Required action:
Output all records exactly, with no images.

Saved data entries
....................

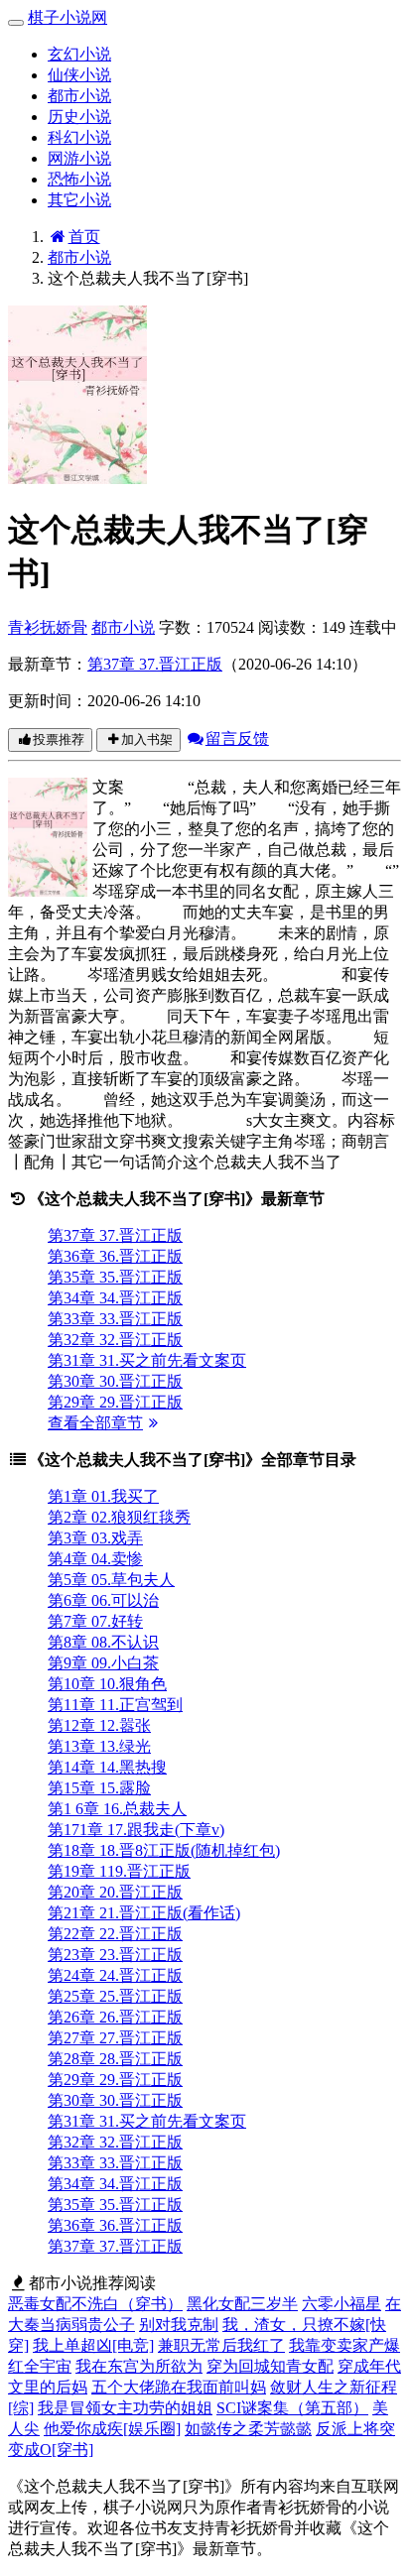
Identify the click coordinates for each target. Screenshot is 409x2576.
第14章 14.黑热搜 (107, 1767)
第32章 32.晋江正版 (115, 1339)
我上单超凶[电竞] (93, 2345)
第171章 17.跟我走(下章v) (136, 1829)
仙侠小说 (79, 74)
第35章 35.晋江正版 (115, 1277)
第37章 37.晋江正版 (154, 664)
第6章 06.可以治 (103, 1600)
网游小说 (79, 158)
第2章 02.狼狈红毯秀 (119, 1517)
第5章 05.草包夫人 (111, 1579)
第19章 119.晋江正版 (119, 1871)
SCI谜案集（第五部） (292, 2407)
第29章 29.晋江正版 (115, 1402)
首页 (84, 236)
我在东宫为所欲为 (139, 2366)
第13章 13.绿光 (99, 1746)
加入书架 (147, 739)
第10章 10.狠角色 (107, 1683)
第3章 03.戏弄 (95, 1538)
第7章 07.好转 (95, 1621)
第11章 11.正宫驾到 (115, 1704)
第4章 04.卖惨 (95, 1558)
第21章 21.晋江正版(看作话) (144, 1912)
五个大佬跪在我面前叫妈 (178, 2387)
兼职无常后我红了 (221, 2345)
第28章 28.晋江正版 (115, 2058)
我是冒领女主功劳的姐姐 (125, 2407)
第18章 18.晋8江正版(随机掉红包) (164, 1850)
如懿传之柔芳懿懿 (248, 2428)
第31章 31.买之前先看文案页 (147, 1360)
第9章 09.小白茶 (103, 1663)
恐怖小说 (79, 179)
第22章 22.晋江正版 (115, 1933)
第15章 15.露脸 (99, 1787)
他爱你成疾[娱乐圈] (112, 2428)
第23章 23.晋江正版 (115, 1954)
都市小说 (79, 95)
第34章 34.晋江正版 (115, 1297)
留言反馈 (237, 738)
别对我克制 (178, 2324)
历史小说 (79, 116)
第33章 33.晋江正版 (115, 1318)
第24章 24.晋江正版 (115, 1975)
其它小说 (79, 199)
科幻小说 (79, 137)
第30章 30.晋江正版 (115, 1381)
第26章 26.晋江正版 (115, 2017)
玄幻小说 (79, 54)
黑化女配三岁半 (242, 2303)
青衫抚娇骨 (47, 627)
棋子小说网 (67, 17)
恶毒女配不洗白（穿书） (95, 2303)
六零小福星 (341, 2303)
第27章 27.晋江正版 (115, 2037)
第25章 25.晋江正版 (115, 1996)
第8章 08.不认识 (103, 1642)
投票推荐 (58, 739)
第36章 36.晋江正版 (115, 1256)
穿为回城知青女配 (270, 2366)
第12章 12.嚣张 (99, 1725)
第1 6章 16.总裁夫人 (117, 1808)
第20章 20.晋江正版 (115, 1892)
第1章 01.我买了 (103, 1496)
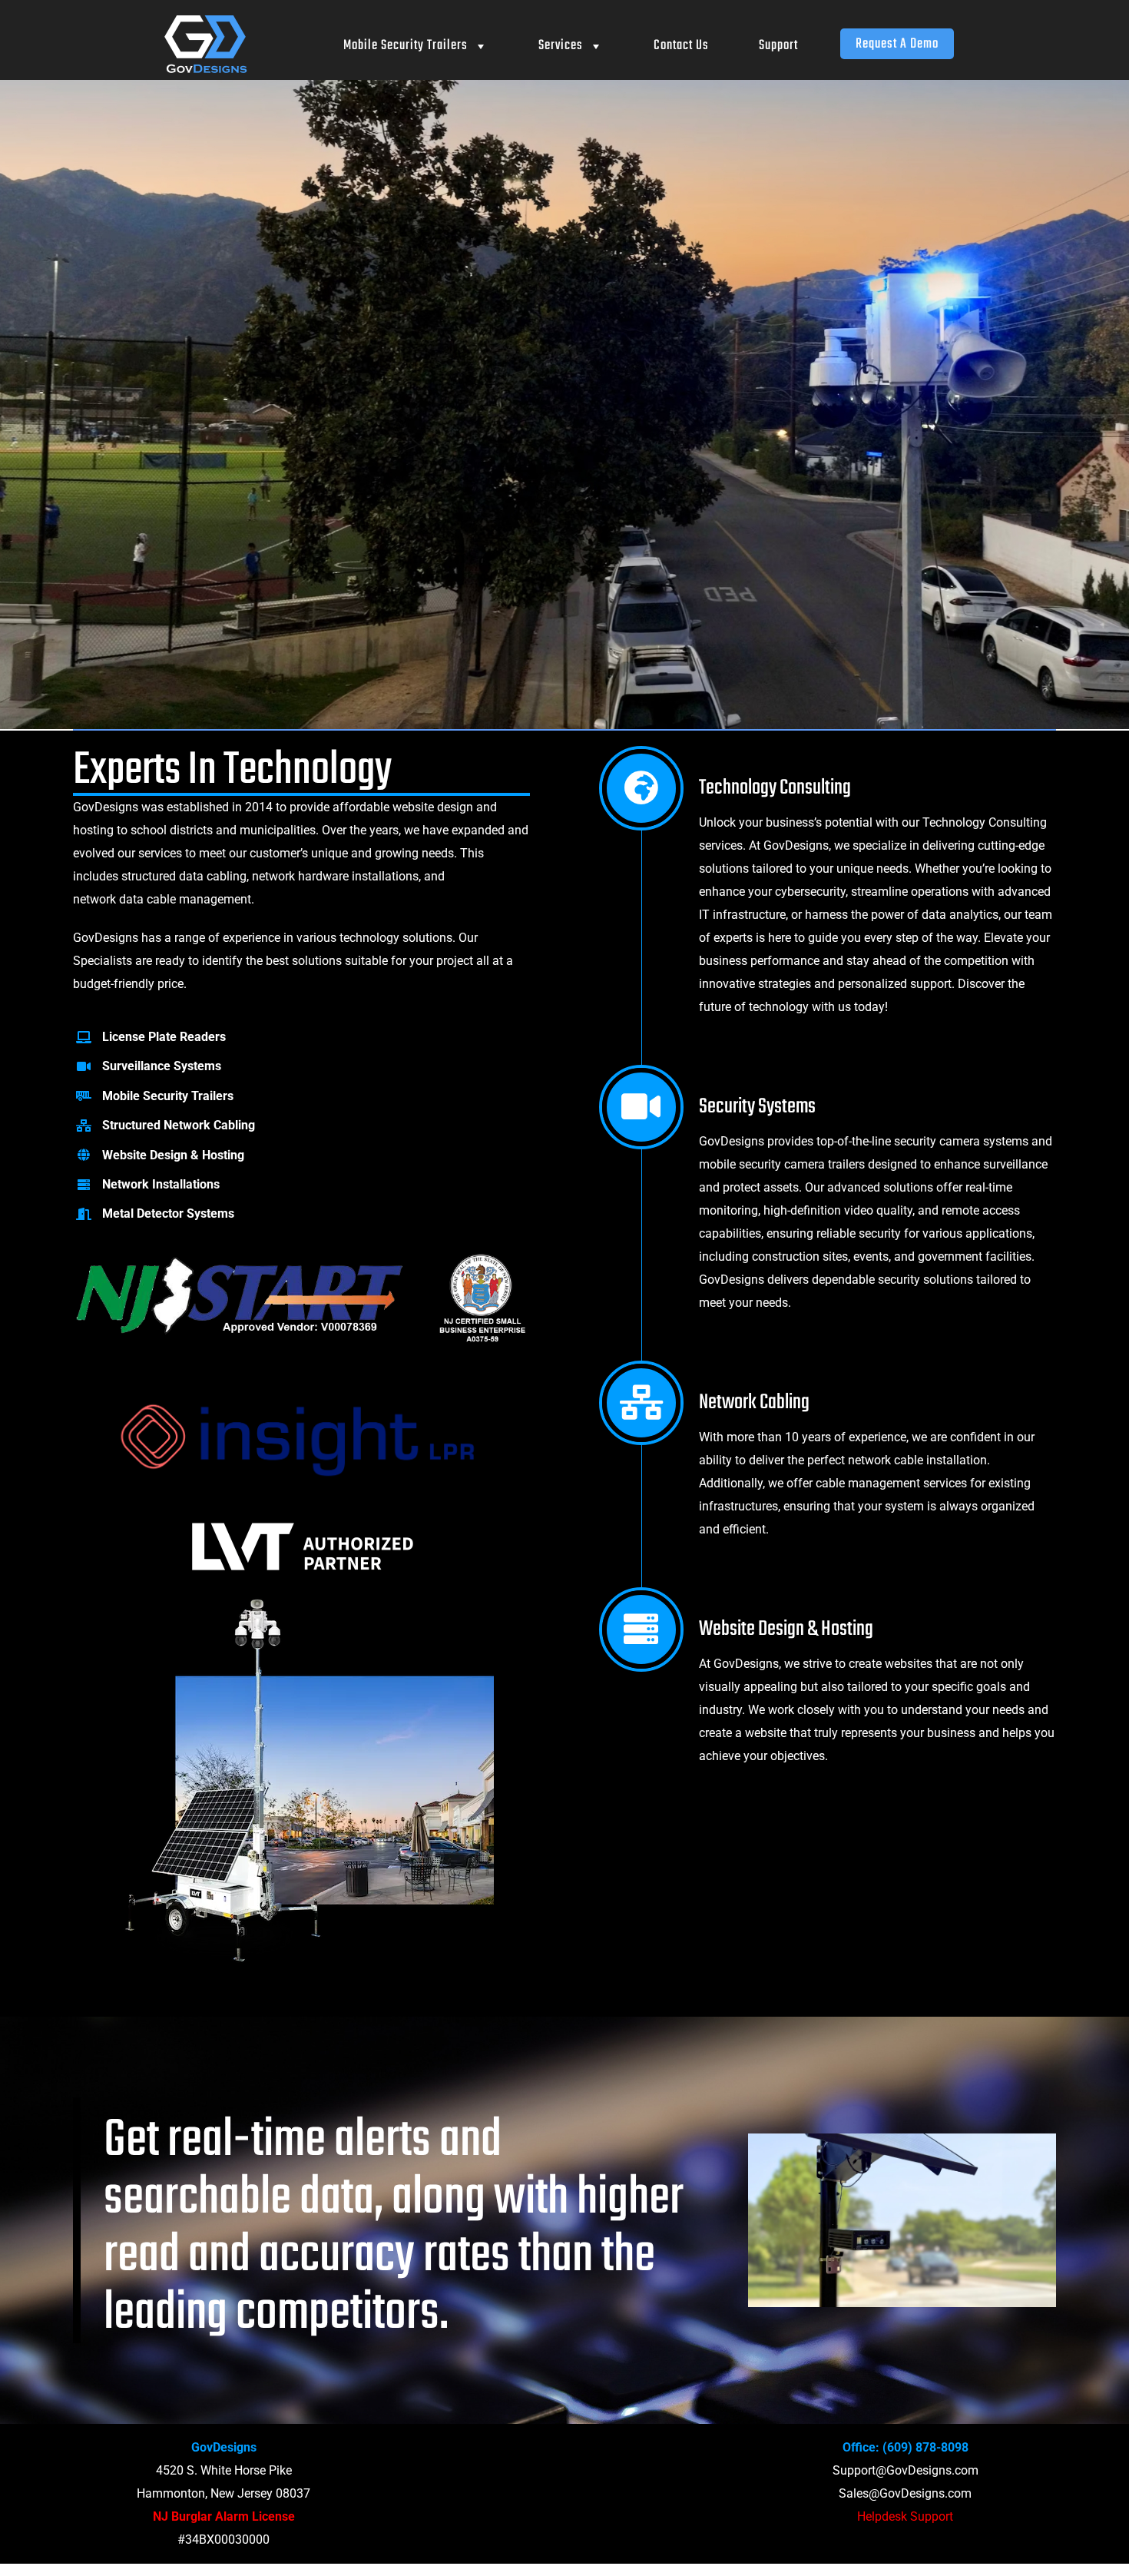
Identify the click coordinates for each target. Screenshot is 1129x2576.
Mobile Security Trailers (405, 46)
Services (560, 46)
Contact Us (681, 46)
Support (778, 46)
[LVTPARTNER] (302, 1524)
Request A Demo (897, 44)
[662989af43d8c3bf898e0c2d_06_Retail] (302, 1598)
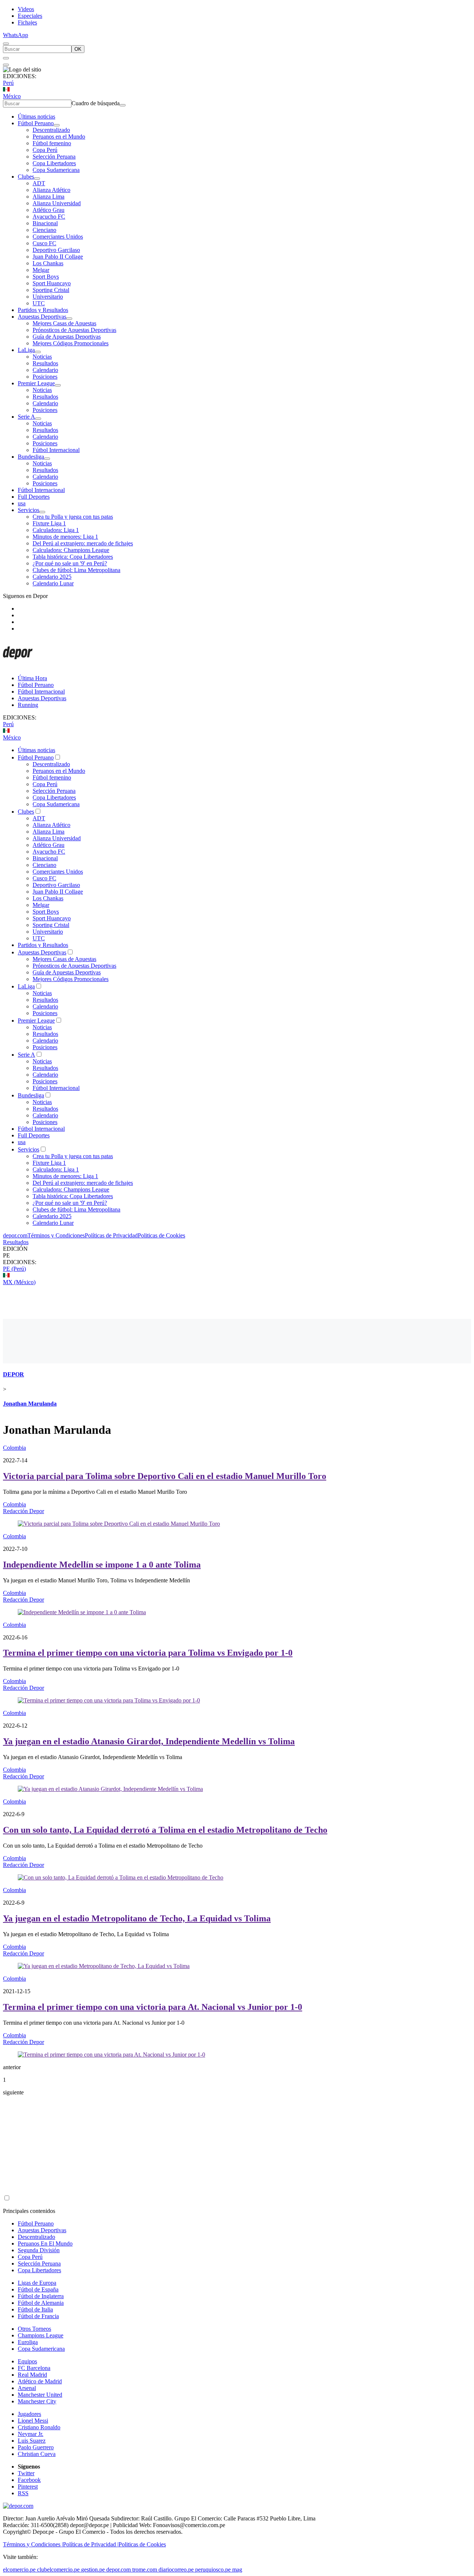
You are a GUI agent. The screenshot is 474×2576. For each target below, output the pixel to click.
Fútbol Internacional (56, 450)
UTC (39, 303)
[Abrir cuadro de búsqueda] (6, 44)
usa (22, 503)
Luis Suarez (32, 2440)
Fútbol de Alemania (41, 2303)
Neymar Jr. (30, 2434)
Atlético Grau (48, 210)
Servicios (28, 510)
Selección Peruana (54, 156)
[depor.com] (18, 665)
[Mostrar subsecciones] (57, 125)
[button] (237, 1255)
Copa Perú (45, 150)
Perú (8, 83)
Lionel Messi (33, 2420)
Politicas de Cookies (161, 1235)
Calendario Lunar (53, 583)
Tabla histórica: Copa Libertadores (73, 557)
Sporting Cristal (51, 290)
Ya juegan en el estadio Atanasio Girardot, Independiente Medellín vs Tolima (149, 1741)
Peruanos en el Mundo (59, 136)
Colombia (14, 1448)
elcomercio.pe (19, 2569)
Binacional (45, 223)
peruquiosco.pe (213, 2569)
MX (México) (19, 1282)
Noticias (42, 356)
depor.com (15, 1235)
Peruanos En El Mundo (45, 2243)
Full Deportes (34, 496)
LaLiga (26, 350)
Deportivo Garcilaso (56, 250)
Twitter (26, 2473)
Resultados (45, 363)
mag (237, 2569)
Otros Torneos (34, 2329)
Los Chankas (48, 263)
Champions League (40, 2335)
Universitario (48, 296)
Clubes (26, 176)
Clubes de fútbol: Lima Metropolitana (76, 570)
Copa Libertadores (54, 163)
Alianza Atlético (51, 190)
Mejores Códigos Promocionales (71, 343)
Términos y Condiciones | (33, 2544)
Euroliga (28, 2342)
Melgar (41, 270)
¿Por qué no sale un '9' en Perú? (70, 563)
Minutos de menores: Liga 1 (65, 537)
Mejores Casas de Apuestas (64, 323)
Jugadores (29, 2414)
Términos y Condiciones (56, 1235)
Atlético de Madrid (40, 2381)
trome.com (144, 2569)
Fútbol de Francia (38, 2316)
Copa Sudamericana (56, 170)
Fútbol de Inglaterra (41, 2296)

....................

Completed exercise:
Identify the click coordinates for each target. Screenshot is 409x2576.
第14章 14.黑热搜 (107, 1767)
第32章 32.晋江正版 (115, 1339)
我上单超凶[电竞] (93, 2345)
第171章 17.跟我走(下章v) (136, 1829)
仙侠小说 (79, 74)
第35章 35.晋江正版 (115, 1277)
第37章 37.晋江正版 (154, 664)
第6章 06.可以治 (103, 1600)
网游小说 (79, 158)
第2章 02.狼狈红毯秀 (119, 1517)
第5章 05.草包夫人 (111, 1579)
第19章 119.晋江正版 (119, 1871)
SCI谜案集（第五部） (292, 2407)
第29章 29.晋江正版 (115, 1402)
首页 (84, 236)
我在东宫为所欲为 (139, 2366)
第13章 13.绿光 (99, 1746)
加入书架 (147, 739)
第10章 10.狠角色 (107, 1683)
第3章 03.戏弄 (95, 1538)
第7章 07.好转 (95, 1621)
第11章 11.正宫驾到 (115, 1704)
第4章 04.卖惨 (95, 1558)
第21章 21.晋江正版(看作话) (144, 1912)
五个大佬跪在我面前叫妈 (178, 2387)
兼职无常后我红了 (221, 2345)
第28章 28.晋江正版 (115, 2058)
我是冒领女主功劳的姐姐 (125, 2407)
第18章 18.晋8江正版(随机掉红包) (164, 1850)
如懿传之柔芳懿懿 (248, 2428)
第31章 31.买之前先看文案页 (147, 1360)
第9章 09.小白茶 (103, 1663)
恐怖小说 (79, 179)
第22章 22.晋江正版 (115, 1933)
第15章 15.露脸 (99, 1787)
他爱你成疾[娱乐圈] (112, 2428)
第23章 23.晋江正版 (115, 1954)
都市小说 (79, 95)
第34章 34.晋江正版 (115, 1297)
留言反馈 (237, 738)
别对我克制 (178, 2324)
历史小说 (79, 116)
第33章 33.晋江正版 (115, 1318)
第24章 24.晋江正版 (115, 1975)
其它小说 (79, 199)
科幻小说 (79, 137)
第30章 30.晋江正版 (115, 1381)
第26章 26.晋江正版 (115, 2017)
玄幻小说 (79, 54)
黑化女配三岁半 (242, 2303)
青衫抚娇骨 (47, 627)
棋子小说网 (67, 17)
恶毒女配不洗白（穿书） (95, 2303)
六零小福星 (341, 2303)
第27章 27.晋江正版 (115, 2037)
第25章 25.晋江正版 (115, 1996)
第8章 08.不认识 (103, 1642)
投票推荐 (58, 739)
第36章 36.晋江正版 (115, 1256)
穿为回城知青女配 (270, 2366)
第12章 12.嚣张 (99, 1725)
第1 6章 16.总裁夫人 (117, 1808)
第20章 20.晋江正版 (115, 1892)
第1章 01.我买了 (103, 1496)
Identify the click coordinates for each target. Screenshot is 1129x2576.
Mobile Security Trailers (405, 46)
Services (560, 46)
Contact Us (681, 46)
Support (778, 46)
[LVTPARTNER] (302, 1524)
Request A Demo (897, 44)
[662989af43d8c3bf898e0c2d_06_Retail] (302, 1598)
You are a GUI agent. The screenshot is 474×2576. For each target below, output the pixel to click.
Fútbol Internacional (56, 450)
UTC (39, 303)
[Abrir cuadro de búsqueda] (6, 44)
usa (22, 503)
Luis Suarez (32, 2440)
Fútbol de Alemania (41, 2303)
Neymar Jr. (30, 2434)
Atlético Grau (48, 210)
Servicios (28, 510)
Selección Peruana (54, 156)
[depor.com] (18, 665)
[Mostrar subsecciones] (57, 125)
[button] (237, 1255)
Copa Perú (45, 150)
Perú (8, 83)
Lionel Messi (33, 2420)
Politicas de Cookies (161, 1235)
Calendario Lunar (53, 583)
Tabla histórica: Copa Libertadores (73, 557)
Sporting Cristal (51, 290)
Ya juegan en el estadio Atanasio Girardot, Independiente Medellín vs Tolima (149, 1741)
Peruanos en el Mundo (59, 136)
Colombia (14, 1448)
elcomercio.pe (19, 2569)
Binacional (45, 223)
peruquiosco.pe (213, 2569)
MX (México) (19, 1282)
Noticias (42, 356)
depor.com (15, 1235)
Peruanos En El Mundo (45, 2243)
Full Deportes (34, 496)
LaLiga (26, 350)
Deportivo Garcilaso (56, 250)
Twitter (26, 2473)
Resultados (45, 363)
mag (237, 2569)
Otros Torneos (34, 2329)
Los Chankas (48, 263)
Champions League (40, 2335)
Universitario (48, 296)
Clubes (26, 176)
Clubes de fútbol: Lima Metropolitana (76, 570)
Copa Libertadores (54, 163)
Alianza Atlético (51, 190)
Mejores Códigos Promocionales (71, 343)
Términos y Condiciones | (33, 2544)
Euroliga (28, 2342)
Melgar (41, 270)
¿Por qué no sale un '9' en Perú? (70, 563)
Minutos de menores: Liga 1 (65, 537)
Mejores Casas de Apuestas (64, 323)
Jugadores (29, 2414)
Términos y Condiciones (56, 1235)
Atlético de Madrid (40, 2381)
trome.com (144, 2569)
Fútbol de Francia (38, 2316)
Copa Sudamericana (56, 170)
Fútbol de Inglaterra (41, 2296)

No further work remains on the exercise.